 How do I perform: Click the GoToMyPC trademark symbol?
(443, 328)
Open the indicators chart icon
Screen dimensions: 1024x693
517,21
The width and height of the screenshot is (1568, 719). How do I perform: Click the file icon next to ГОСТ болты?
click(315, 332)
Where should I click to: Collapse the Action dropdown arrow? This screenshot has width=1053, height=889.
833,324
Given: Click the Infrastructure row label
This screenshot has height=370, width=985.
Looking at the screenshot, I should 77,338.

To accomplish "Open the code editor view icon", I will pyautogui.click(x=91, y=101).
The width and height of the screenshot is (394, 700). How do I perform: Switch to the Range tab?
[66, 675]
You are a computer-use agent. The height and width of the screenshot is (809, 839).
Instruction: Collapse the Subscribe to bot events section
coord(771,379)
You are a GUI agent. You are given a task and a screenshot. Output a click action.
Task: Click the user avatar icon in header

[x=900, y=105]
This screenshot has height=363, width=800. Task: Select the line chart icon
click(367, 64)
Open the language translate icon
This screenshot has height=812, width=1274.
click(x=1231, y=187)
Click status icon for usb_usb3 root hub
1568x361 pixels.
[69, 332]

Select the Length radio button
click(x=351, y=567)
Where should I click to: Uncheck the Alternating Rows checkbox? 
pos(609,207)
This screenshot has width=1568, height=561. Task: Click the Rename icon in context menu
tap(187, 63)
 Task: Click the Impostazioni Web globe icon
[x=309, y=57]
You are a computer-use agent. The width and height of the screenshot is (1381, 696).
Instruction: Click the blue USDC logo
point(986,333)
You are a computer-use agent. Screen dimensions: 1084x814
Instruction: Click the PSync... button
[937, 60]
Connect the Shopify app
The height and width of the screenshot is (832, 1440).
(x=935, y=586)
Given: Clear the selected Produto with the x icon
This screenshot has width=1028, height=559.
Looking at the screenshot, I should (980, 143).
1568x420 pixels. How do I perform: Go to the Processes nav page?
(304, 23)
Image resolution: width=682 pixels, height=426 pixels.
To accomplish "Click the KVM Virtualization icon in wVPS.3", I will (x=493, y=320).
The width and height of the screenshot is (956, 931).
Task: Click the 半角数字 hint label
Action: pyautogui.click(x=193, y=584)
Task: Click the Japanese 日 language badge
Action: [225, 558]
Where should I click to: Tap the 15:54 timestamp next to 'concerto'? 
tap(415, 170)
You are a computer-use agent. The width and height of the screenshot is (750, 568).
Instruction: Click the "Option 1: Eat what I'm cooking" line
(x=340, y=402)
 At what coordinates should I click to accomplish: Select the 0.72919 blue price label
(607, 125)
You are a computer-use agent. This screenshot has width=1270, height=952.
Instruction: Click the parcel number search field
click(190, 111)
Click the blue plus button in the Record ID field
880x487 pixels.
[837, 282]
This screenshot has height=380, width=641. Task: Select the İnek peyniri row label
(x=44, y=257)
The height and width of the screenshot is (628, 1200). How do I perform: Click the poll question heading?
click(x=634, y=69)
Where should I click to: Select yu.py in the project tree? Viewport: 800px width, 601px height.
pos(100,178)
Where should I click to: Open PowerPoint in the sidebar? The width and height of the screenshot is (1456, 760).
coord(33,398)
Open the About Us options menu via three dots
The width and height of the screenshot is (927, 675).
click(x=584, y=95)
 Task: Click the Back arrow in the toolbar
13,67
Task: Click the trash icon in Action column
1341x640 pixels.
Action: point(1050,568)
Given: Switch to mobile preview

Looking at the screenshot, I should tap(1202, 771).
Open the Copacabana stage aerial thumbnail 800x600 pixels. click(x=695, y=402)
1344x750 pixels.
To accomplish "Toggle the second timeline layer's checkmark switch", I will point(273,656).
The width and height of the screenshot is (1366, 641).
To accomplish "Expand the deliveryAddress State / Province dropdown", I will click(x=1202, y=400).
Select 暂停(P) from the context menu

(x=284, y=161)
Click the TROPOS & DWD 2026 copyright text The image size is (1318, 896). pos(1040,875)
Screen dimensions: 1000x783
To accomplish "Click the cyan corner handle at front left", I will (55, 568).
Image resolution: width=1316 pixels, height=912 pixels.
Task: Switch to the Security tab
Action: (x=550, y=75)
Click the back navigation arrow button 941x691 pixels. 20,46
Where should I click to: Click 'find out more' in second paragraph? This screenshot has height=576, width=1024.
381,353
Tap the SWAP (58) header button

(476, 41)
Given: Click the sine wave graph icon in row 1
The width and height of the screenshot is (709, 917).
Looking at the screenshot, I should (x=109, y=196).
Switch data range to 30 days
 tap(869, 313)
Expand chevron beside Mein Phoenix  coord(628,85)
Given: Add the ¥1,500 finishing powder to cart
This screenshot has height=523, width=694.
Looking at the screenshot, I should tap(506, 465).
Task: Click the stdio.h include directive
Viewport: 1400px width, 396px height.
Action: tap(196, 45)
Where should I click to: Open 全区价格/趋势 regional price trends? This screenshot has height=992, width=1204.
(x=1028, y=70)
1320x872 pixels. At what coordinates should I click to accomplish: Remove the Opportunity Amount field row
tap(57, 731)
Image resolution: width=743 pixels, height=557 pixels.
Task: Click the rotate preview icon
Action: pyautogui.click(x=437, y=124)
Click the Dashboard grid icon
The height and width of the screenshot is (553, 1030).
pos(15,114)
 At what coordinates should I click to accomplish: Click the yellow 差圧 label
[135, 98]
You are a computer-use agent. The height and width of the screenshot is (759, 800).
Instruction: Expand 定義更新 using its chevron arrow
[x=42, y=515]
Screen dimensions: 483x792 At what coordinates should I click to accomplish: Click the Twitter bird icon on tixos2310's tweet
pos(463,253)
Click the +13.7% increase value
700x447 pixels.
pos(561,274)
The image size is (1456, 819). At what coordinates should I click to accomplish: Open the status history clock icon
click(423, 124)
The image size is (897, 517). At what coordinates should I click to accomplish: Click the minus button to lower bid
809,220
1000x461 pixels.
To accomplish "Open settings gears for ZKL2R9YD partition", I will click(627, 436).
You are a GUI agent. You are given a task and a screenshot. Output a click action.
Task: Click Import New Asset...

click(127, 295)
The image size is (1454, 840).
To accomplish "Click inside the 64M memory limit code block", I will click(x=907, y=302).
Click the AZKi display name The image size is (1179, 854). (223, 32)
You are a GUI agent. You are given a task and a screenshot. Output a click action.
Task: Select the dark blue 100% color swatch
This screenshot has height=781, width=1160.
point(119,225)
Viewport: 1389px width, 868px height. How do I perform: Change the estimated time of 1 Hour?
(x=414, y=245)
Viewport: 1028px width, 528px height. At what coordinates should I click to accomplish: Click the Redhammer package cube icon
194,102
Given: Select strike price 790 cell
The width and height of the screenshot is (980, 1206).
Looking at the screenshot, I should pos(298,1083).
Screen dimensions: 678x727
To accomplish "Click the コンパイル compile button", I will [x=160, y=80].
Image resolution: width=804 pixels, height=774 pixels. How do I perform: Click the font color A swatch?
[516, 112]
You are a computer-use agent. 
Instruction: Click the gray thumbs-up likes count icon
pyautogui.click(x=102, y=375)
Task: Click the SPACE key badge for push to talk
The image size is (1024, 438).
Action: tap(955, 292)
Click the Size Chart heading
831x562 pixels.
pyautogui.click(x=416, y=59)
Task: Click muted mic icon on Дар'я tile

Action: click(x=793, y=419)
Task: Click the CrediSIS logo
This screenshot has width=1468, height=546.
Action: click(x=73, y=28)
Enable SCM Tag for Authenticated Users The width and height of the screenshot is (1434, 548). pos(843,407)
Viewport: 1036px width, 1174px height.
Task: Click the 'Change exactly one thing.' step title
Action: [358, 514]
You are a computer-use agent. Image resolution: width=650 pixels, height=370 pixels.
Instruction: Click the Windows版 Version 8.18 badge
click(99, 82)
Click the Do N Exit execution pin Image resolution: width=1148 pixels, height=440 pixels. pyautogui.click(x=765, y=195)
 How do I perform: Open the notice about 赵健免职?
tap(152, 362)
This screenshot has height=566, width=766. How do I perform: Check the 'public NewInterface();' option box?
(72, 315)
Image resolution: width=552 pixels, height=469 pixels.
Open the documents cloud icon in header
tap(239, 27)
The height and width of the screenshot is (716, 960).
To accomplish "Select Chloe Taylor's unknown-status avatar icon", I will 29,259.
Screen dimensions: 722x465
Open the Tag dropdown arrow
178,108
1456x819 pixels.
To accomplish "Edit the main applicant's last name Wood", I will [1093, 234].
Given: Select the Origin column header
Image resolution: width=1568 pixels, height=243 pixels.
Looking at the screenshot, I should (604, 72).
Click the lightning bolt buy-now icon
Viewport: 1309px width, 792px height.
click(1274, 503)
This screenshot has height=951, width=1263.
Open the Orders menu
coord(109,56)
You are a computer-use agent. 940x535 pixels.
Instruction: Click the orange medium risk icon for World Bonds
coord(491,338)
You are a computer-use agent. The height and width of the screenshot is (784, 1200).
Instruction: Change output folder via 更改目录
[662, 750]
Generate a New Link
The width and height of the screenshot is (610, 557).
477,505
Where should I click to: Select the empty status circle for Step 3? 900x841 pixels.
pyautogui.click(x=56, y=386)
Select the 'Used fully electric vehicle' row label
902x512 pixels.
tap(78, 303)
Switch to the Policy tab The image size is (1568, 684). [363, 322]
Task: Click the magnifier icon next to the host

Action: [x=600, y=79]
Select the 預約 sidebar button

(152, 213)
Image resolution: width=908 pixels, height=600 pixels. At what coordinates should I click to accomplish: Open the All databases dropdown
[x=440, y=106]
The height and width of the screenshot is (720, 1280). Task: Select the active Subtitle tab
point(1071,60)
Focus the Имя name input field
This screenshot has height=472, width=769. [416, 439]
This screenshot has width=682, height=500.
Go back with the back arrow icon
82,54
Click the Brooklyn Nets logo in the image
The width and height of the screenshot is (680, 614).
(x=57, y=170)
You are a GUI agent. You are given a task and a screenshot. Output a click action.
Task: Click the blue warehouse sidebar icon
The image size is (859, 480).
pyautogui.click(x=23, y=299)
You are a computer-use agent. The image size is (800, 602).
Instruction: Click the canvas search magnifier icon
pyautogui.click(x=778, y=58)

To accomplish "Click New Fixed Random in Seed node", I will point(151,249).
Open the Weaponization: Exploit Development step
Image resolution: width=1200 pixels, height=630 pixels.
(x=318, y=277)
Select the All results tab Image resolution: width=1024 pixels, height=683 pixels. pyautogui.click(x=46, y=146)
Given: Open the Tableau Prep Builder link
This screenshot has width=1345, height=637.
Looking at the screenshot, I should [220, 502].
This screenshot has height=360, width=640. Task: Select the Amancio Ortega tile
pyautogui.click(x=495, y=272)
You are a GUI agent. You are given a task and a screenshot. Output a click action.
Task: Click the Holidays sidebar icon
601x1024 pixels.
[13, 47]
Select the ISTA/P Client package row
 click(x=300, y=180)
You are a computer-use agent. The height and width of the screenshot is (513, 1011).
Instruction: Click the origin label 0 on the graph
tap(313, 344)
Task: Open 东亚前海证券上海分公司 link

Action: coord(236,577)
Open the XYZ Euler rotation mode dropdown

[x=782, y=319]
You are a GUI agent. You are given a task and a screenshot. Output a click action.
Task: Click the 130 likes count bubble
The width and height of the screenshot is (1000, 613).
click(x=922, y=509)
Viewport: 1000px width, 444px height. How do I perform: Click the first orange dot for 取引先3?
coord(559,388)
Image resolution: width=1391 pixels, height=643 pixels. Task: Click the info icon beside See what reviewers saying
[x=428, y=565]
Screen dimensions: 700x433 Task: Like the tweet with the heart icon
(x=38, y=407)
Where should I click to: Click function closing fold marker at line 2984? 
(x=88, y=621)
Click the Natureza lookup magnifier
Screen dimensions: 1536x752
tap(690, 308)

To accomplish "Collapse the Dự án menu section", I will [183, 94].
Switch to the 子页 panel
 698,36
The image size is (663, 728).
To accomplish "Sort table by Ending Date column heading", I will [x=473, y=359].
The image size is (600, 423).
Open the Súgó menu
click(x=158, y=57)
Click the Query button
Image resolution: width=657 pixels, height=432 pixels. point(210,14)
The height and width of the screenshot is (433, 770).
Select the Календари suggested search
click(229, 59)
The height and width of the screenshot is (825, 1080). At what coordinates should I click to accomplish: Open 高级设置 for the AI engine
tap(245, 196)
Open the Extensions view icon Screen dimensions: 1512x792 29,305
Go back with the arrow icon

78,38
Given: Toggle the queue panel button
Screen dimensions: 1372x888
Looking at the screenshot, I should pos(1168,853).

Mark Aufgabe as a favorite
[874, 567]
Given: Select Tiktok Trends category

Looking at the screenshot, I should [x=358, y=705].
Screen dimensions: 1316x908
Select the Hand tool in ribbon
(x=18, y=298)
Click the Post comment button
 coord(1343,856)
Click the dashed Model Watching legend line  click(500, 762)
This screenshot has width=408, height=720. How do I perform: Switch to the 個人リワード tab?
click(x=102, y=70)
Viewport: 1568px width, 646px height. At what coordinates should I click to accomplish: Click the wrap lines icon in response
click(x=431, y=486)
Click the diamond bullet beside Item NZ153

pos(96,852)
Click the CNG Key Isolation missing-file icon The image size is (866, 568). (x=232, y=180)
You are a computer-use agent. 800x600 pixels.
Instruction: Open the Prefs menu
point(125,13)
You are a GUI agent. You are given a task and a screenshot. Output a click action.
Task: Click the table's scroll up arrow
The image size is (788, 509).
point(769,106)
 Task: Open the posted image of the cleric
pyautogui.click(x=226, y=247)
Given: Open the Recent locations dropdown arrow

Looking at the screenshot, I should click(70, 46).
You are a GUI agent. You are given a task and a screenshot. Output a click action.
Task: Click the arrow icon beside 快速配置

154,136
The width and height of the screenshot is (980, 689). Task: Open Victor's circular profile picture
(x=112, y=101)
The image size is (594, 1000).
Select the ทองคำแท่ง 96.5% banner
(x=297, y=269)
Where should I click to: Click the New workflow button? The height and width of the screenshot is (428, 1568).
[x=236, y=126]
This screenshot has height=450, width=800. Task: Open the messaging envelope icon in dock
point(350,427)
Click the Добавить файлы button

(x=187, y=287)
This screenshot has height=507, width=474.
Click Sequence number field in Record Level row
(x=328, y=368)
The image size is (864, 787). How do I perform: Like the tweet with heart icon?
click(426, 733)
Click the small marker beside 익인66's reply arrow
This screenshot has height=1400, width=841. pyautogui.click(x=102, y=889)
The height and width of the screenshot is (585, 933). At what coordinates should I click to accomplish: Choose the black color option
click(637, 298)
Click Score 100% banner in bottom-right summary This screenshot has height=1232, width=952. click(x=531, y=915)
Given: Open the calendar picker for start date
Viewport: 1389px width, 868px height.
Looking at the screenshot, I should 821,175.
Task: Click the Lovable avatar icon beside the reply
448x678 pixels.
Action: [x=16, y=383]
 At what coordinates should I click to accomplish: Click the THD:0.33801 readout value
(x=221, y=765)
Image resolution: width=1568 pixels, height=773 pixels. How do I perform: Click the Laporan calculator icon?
☆ ☆ ☆
◆ **What the task asks**:
Wherever "column" turns up in the records, copy the whole line.

◆ **Exercise result**:
Task: Click the trash icon in Action column
Given: Select the Origin column header
To accomplish "Sort table by Ending Date column heading", I will [x=473, y=359].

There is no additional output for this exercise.